| Task directions |
Can you echo the lines, beginning at the line that contains "1349x839 pixels. Task: Click" and stopping after the line that contains "coord(23,235)", with the pictures left out?

** START Entries provided **

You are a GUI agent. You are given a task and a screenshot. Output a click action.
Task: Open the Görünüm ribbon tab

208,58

** END Entries provided **
** START Entries provided **

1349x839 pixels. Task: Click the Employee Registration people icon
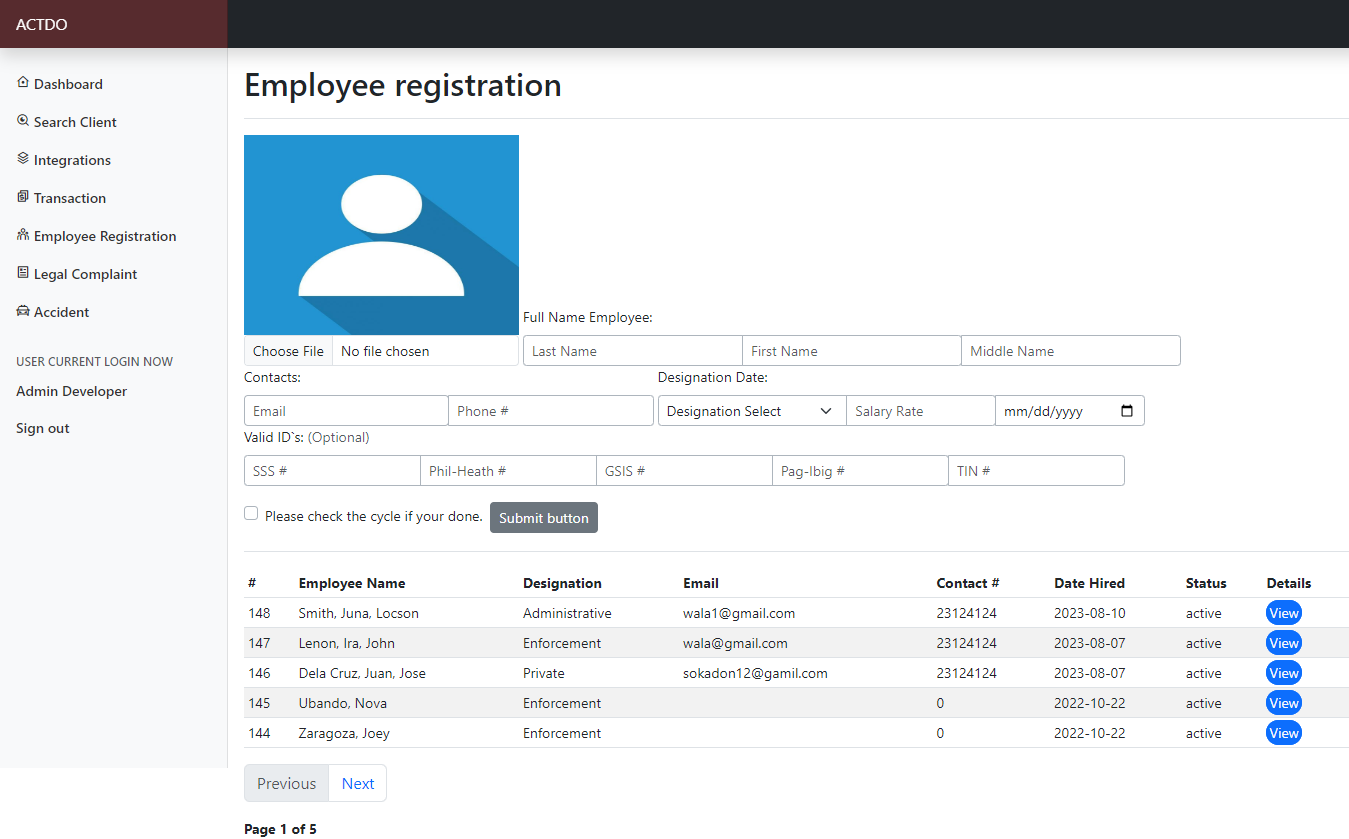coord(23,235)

** END Entries provided **

| Output of the task |
1349x839 pixels. Task: Click the Employee Registration people icon
coord(23,235)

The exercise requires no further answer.